--- TEXT SECTION ---
The Cognac Primer
An intro to the secrets of this delightfully confounding spirit
Cognac is a secretive, confounding place. The people who make Cognac can be tight-lipped and evasive, and don’t like questions from outsiders. A simple tasting-room question to a producer such as, “How old are the eaux-de-vie in this blend?” might be met with a shrug and an inscrutable answer like, “Eh, a minimum of 15 years, but also some 30-and 50-year-old.” This answer may be completely at odds with what’s found on a company’s own website, which might state that the average age (or the more nebulous “tasting age”) is “from 10 to 14 years old.”
“If I was standing outside with a Cognac maker and asked him what the weather was, he wouldn’t give me an answer,” said Nicolas Palazzi of PM Spirits, who imports a portfolio of Cognac producers.
For starters, Cognac generally does not have an age stated on the bottle (which is vexing to a spirits aficionado accustomed to whiskey). The youngest brandy in a VSOP must be at least four years old, but most producers claim that they blend much older brandies into their VSOPs. Until 2019, XO had to be a minimum of six years old, but I’ve rarely met a producer who didn’t insist that their XO was far older. Some insist they never release an XO younger than 20 or 25 years. As of a rule change in 2019, the minimum age of XO is now legally 10 years old.
Most of the larger Cognac houses, though they may wax poetic about vineyards and rustic distillation, buy wine or spirit from a vast network of hundreds of smaller growers and producers. “There’s fewer than a dozen houses that don’t sell to the big companies,” said Amy Pasquet, of Jean-Luc Pasquet, a producer with seven hectares in Grande Champagne (and among those who do not sell to the big houses).
For most mass-market blends there is very little transparency about what they’re buying and from where, and what the production methods might be. On the flip side, many of the small craft producers — the ones that are the darlings of critics and connoisseurs — can be cagey about just how much they sell to the big guys. Sometimes they’re only saving a few very special casks to bottle under their own artisan labels.
Got all that? It gets more complicated. Cognac will make your head spin.
This is a region dominated by the Big Four — Hennessy, Martell, Rémy Martin, and Courvoisier — which sell about 90 percent of all Cognac consumed. Hennessy alone controls about 40 percent of the worldwide market. And it’s important to understand that Cognac is (and always has been) an international spirit, driven by tastes and trends in China, Singapore, Russia, the US and elsewhere. Many of the most successful, historic houses were founded by outsiders from Britain, Ireland and Scandinavia.
--- EXTRACTED RECORDS ---
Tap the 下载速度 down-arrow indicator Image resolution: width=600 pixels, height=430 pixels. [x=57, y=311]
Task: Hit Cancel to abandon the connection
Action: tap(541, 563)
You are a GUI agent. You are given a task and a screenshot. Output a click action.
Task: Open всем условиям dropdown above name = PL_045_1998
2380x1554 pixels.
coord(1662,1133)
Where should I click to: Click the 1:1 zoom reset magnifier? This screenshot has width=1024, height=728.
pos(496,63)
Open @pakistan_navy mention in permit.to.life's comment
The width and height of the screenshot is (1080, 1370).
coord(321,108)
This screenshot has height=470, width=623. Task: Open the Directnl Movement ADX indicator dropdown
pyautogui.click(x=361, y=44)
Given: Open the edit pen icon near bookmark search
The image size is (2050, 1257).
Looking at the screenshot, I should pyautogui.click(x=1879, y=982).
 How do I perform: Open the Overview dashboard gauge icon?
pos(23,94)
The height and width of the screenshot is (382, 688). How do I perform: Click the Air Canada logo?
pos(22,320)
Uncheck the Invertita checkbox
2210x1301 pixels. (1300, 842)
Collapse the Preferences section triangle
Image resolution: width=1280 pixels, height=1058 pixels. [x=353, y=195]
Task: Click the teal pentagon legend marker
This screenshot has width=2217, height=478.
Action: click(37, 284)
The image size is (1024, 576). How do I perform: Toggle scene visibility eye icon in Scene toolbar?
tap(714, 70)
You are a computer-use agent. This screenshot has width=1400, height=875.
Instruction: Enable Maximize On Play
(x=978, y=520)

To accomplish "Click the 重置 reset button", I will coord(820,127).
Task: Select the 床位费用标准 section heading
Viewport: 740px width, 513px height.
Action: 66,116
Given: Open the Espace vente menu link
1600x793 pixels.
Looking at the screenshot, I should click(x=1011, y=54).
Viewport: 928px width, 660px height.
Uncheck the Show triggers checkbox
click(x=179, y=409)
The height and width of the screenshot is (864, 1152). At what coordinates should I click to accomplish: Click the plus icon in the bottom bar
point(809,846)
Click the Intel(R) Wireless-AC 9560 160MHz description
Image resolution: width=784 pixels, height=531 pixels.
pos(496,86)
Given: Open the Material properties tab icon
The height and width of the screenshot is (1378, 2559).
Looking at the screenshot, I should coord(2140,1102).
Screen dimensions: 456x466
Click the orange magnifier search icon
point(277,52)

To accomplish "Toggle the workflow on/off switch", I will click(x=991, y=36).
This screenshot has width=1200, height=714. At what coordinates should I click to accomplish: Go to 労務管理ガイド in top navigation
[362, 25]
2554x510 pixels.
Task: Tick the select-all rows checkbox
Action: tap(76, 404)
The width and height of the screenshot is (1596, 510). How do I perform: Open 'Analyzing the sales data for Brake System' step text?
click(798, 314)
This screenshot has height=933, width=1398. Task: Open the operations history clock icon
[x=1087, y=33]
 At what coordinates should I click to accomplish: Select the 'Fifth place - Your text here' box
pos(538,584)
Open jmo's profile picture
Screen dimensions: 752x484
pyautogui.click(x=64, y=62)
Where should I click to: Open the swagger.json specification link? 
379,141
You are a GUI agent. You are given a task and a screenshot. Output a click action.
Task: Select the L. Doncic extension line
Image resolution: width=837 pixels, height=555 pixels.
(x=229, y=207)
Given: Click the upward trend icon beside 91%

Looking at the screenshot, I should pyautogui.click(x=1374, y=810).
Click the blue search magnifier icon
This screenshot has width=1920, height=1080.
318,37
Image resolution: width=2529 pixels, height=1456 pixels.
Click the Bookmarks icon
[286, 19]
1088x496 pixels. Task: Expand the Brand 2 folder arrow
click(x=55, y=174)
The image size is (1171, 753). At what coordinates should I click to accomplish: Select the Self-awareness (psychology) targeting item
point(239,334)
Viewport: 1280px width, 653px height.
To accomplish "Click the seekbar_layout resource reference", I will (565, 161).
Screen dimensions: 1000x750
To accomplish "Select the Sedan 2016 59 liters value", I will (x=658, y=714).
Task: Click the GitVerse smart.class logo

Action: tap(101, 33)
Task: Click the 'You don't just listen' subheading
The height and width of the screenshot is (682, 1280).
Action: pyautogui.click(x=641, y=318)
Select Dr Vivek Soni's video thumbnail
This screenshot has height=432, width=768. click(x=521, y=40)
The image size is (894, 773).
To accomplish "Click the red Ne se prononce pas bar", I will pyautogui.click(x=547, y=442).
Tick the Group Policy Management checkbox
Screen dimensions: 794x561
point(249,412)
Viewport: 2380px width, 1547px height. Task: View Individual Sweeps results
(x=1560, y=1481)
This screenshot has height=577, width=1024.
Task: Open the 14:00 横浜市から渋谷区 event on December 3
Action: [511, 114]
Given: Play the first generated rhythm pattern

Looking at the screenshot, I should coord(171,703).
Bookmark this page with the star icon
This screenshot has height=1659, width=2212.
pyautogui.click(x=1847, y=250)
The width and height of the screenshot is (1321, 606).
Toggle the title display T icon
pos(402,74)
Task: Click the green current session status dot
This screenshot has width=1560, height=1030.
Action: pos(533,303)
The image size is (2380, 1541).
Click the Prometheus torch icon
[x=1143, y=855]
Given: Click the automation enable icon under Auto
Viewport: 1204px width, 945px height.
---
[SET EXERCISE] Could you write out everything in the Cognac primer from "This is a region" down to "Ireland and Scandinavia."?

[TASK RESULT]
This is a region dominated by the Big Four — Hennessy, Martell, Rémy Martin, and Courvoisier — which sell about 90 percent of all Cognac consumed. Hennessy alone controls about 40 percent of the worldwide market. And it’s important to understand that Cognac is (and always has been) an international spirit, driven by tastes and trends in China, Singapore, Russia, the US and elsewhere. Many of the most successful, historic houses were founded by outsiders from Britain, Ireland and Scandinavia.